Feedback et feedforward : progresser sans humiliation

Le feedback montre ce qui s’est produit ; le feedforward transforme ce constat en amélioration claire et utilisable.

Feedback et feedforward : progresser sans humiliation visuel

Le feedback et le feedforward partagent une même question : comment devenir plus précis sans rendre la personne vulnérable ?

Le feedback dit ce qui s’est passé. Le feedforward dit quoi tester ensuite. Quand les deux sont confondus, la conversation devient souvent une critique globale qui bloque l’apprentissage. Quand ils sont séparés, elle devient un instrument de progression.

Distinguer le comportement de l’identité

La première règle consiste à nommer le comportement, jamais la personne.

Exemple d’écart :

  • « Tu es incompétent » vs « Le rapport contient trois chiffres qui ne correspondent pas au tableau source » ;
  • « Tu n’écoutes jamais » vs « Dans la dernière réunion, la réponse a interrompu l’autre avant qu’il termine son contexte ».

La première version attaque l’identité, active la défense, coupe l’attention. La seconde garde la porte ouverte : la personne sait exactement quoi revoir.

Une formule simple aide beaucoup : « Qu’est-ce que j’ai observé ? » Ce simple tri élimine le jugement automatique et donne une base commune.

Nommer l’effet : la base de la correction

Le retour utile relie toujours la conduite à un effet réel.

  • La décision a-t-elle été ralentie ?
  • Le client a-t-il compris ?
  • L’équipe a-t-elle dû refaire le même travail ?
  • La tension a-t-elle augmenté ?

Nommer l’effet évite deux extrêmes :

  • banaliser une erreur avec une phrase abstraite ;
  • dramatiser une erreur minime comme une faute morale.

Quand le feedback décrit l’effet, on peut choisir la taille de la correction. Certaines situations demandent un ajustement minute. D’autres demandent une modification de méthode, ou une discussion plus structurée sur les attentes.

Ajouter un mouvement concret

Le feedforward se construit en quatre points :

  1. Ce qui s’est passé ;
  2. L’effet produit ;
  3. Le contexte qui a pesé ;
  4. Le prochain test concret.

Un bon exemple de phrase de feedforward : « La mise à jour était détaillée, mais il manquait une demande claire. À la prochaine version, commence par : “J’ai besoin d’une décision sur X d’ici vendredi.” puis on relira ensemble dans trois jours. »

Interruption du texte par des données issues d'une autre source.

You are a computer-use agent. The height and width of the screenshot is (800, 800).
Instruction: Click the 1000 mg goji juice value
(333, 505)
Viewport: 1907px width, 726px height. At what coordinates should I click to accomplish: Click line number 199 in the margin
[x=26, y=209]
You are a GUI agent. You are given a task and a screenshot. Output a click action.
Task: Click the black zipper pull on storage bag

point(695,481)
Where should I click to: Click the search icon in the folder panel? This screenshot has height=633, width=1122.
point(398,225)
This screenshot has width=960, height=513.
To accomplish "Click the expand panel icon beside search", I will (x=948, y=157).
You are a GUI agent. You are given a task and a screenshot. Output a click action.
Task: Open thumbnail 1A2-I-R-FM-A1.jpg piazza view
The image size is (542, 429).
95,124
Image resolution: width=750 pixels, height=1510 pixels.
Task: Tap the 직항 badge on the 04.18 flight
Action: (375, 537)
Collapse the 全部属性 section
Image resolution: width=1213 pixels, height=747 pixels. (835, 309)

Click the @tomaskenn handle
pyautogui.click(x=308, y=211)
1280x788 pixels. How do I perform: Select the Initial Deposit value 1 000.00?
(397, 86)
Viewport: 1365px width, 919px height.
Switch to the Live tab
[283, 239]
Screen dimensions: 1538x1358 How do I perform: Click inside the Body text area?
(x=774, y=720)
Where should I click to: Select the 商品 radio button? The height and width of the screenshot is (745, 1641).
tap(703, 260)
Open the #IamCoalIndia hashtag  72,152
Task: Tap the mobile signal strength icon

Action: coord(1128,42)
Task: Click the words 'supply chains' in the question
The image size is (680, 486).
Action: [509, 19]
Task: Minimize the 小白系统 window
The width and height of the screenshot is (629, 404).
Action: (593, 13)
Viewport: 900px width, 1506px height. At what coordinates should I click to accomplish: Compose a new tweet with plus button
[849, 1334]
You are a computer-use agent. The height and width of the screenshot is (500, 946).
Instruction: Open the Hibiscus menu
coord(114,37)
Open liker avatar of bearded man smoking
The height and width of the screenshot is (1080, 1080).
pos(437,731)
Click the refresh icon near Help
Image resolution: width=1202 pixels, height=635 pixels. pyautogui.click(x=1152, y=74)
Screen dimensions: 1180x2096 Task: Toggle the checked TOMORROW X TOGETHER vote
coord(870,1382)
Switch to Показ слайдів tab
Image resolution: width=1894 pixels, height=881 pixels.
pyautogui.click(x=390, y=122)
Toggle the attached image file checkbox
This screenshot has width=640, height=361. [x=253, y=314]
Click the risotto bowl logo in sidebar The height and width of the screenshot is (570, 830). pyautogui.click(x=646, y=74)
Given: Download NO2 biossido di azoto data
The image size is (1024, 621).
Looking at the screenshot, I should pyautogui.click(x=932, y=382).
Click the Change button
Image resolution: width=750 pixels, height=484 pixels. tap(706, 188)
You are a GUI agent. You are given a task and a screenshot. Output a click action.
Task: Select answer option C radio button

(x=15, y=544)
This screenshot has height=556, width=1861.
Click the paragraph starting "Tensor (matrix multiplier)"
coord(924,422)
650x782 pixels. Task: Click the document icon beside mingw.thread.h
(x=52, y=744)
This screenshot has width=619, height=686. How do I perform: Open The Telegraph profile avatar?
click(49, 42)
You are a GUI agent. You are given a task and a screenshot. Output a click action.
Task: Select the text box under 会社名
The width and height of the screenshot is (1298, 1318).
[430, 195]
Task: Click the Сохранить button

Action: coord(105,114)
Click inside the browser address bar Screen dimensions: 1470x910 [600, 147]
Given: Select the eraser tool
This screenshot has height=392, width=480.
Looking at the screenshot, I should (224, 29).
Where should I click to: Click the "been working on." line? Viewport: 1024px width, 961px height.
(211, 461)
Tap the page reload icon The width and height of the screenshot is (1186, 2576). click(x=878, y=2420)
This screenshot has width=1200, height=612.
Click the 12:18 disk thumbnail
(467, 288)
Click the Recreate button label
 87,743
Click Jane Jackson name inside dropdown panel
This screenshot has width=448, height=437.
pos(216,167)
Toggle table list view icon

Le point fort est qu’il doit rester court, observable et réaliste. Une bonne correction n’a pas besoin d’un grand récit pour être utile.

Construire une culture de feedback respectueuse

Les équipes progressent quand elles partagent une méthode simple :

  • une observation factuelle,
  • un effet précis,
  • une action de test unique,
  • une date de revue.

Cette structure réduit la peur d’être jugé et augmente la participation de ceux qui parlent moins.

Vous pouvez aussi guider la qualité du retour reçu en demandant :

  • un exemple concret,
  • l’impact ressenti,
  • un exemple de prochaine action,
  • ce qui doit rester inchangé.

Le feedback devient alors moins agressif, plus opérant, et surtout plus crédible.

Quand la tension monte : réparer le cadre

Même un bon échange peut déraper. On peut corriger sans humilier.

Phrases de récupération utiles :

  • « Je reformule pour le rendre plus précis »,
  • « J’ai peut-être été trop général, revenons à l’action »,
  • « On va revenir à ce qui est testable maintenant ».

Cette capacité à réparer protège la relation et maintient une culture de progrès.

Protocole d’une semaine

Choisissez une conversation qui demande du feedback. Avant d’écrire, préparez un canevas de quatre lignes :

  • « J’ai observé… »
  • « L’effet a été… »
  • « Le contexte était… »
  • « On teste la fois prochaine… »

Puis vérifiez deux jours plus tard si l’action décidée a été testée. S’il n’y a pas de trace, reformulez la correction plutôt que d’ajouter des explications.

Point de méthode

Le feedback n’est pas une punition, et le feedforward n’est pas une formule magique. Le feedback rend visible ce qui a eu lieu. Le feedforward rend possible la suite.

Chez Gollius, cette combinaison crée une exigence claire : garder le respect de la personne, et la fidélité au réel.